— А шел мне девятнадцатый год. Не возмог я покориться и темной ночью был таков.
— Без родительского даже благословения?
— Не легко, знамо, было, да что поделаешь! Не схоронить же себя в такие годы на весь век.
— А как же насчет паспорта?
— Паспорт я выправил себе еще загодя, а денег три рубля да китаечное полукафтанье занял у приятеля своего Фомы Шубного. Зима же стояла тогда лютая, снега великие, а до Москвы от Холмогор свыше тысячи верст. Долго ль тут заблудиться, замерзнуть! По счастью, попался мне рыбный караван, что вез мерзлую рыбу в Москву, а добравшись туда с караваном, разыскал я и то училище. У москвичей оно все еще называлось по-старому Заиконоспасским, ибо стояло позади иконных лавок при Спасском монастыре, у начальства же оно было уже переименовано в Славяно-греко-латинскую академию. В уважение моего рвения к наукам, меня допустили обучаться славяно-греко-латинской мудрости, одели в сермяжный кафтан, а на пропитание, обувь, бумагу и все прочее положили алтын в день, за это я должен был отправлять еще и пономарскую службу.
— Да на алтын в сутки и не прокормиться здоровому человеку!
— Мирянину, а нас держали по-монашески. На денежку хлебца, на денежку кваску — и сыт до утра. Впрочем, — прибавил Ломоносов с усмешкой, — и нам доводилось иной раз полакомиться.
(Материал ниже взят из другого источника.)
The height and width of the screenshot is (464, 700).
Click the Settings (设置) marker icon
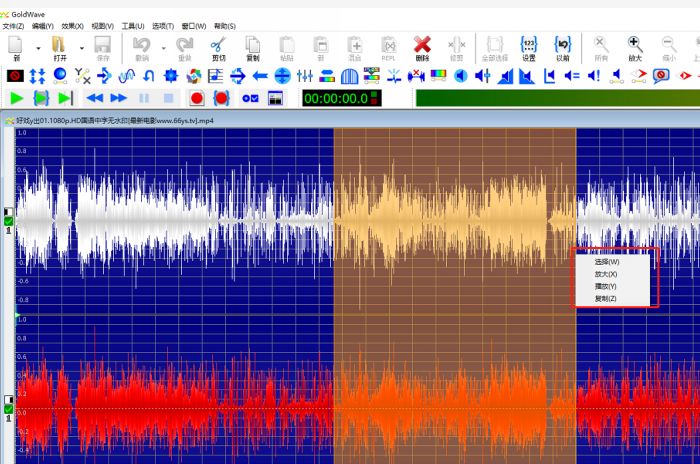click(x=528, y=46)
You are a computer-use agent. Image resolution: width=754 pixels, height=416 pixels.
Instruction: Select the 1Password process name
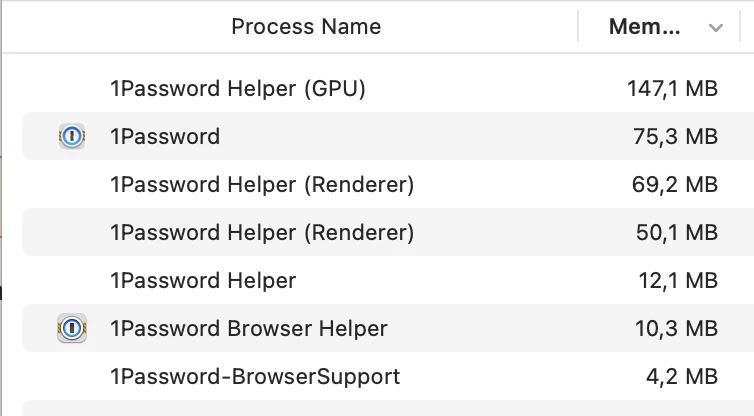coord(165,137)
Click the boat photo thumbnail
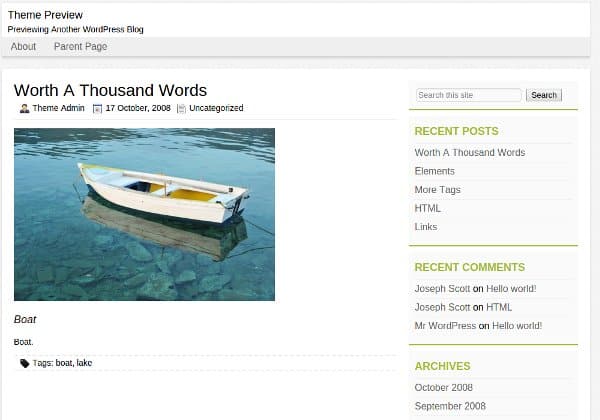Image resolution: width=600 pixels, height=420 pixels. coord(144,214)
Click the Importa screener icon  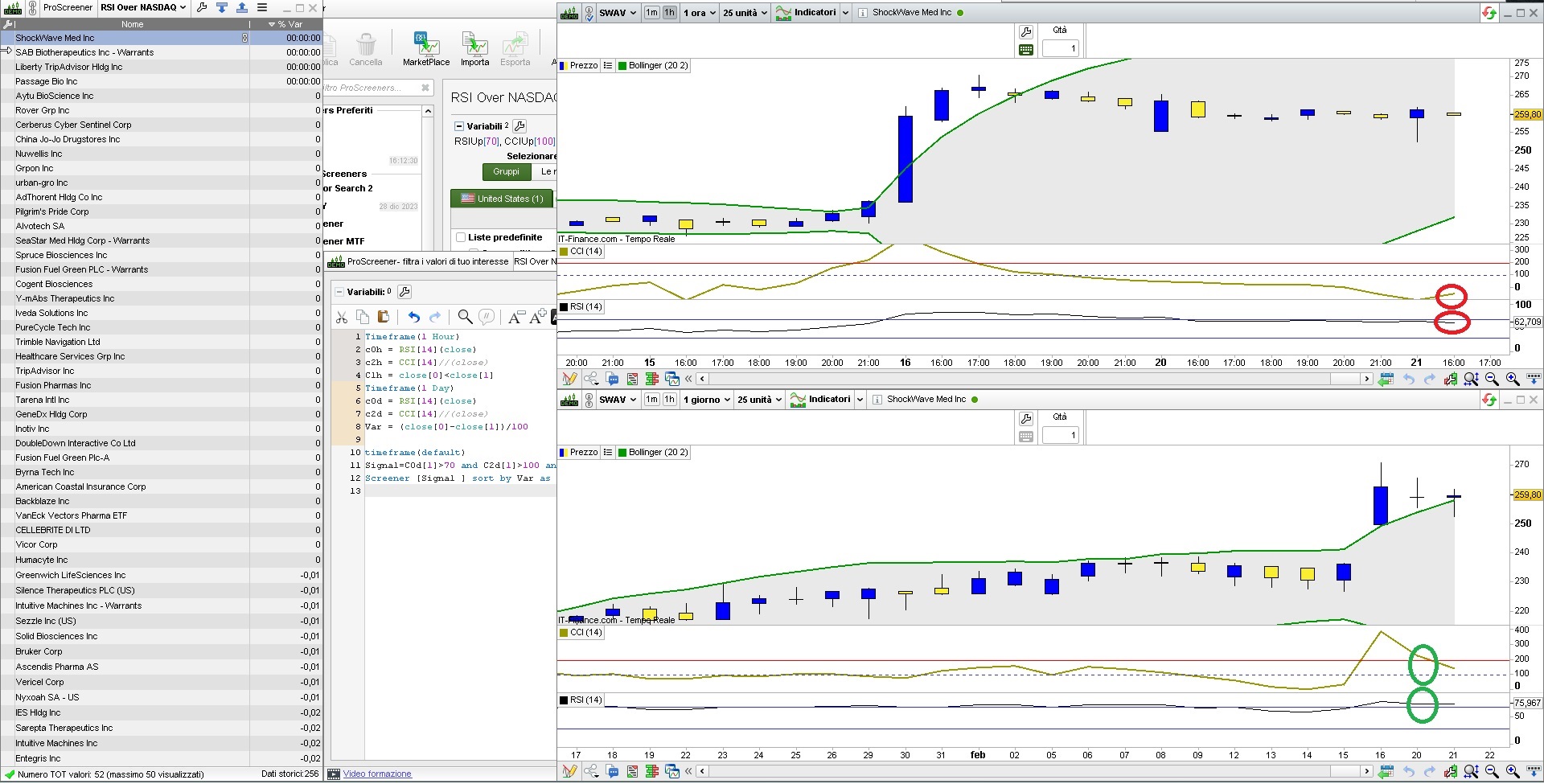pos(474,45)
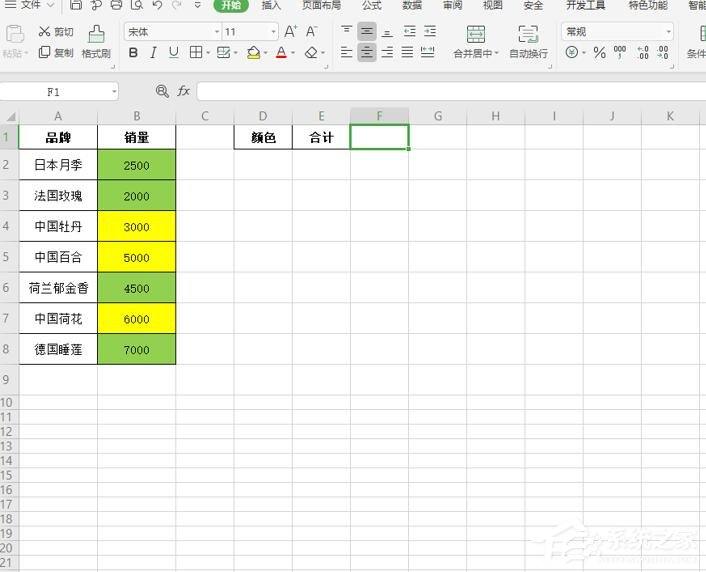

Как сейчас помню такой казус. Был в монастырском саду у нас небольшой пчельник, но меду хватало с осени ровно-ровно на монастырскую братию. Мы же, глядя, только рот утирали. Но вот однажды, когда монахи вынимали мед из ульев, случись быть грозе. Хлынул такой ливень, что пришлось им спасаться, бежать домой с корытом собранных сот. Поставили они корыто пока что на галерейку. А туда же выходили окна нашей семинарской спальни. От грозы в спальне духота стояла нестерпимая. Открыли мы окна, а с галерейки как пахнет к нам сладким медовым духом!
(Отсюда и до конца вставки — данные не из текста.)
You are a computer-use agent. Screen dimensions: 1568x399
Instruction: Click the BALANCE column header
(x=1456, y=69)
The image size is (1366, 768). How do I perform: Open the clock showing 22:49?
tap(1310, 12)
— И вы не устояли? — рассмеялся Самсонов.
— Как устоять? Вылезли все один за другим на галерейку к медовому корыту и принялись за соты — кто с перочинным ножом, а кто и просто руками. И грех, и смех! Услышали проказников отцы честные, накрыли на месте преступления.
— И тяжкую небось епитимию наложили?
— Как кому: до утра засадили стихи писать. Мне-то это было на руку, сочинил живым манером некую аллегорию про мух, в меду увязших.
— А стихов тех, Михайло Васильевич, ты теперь уже не припомнишь?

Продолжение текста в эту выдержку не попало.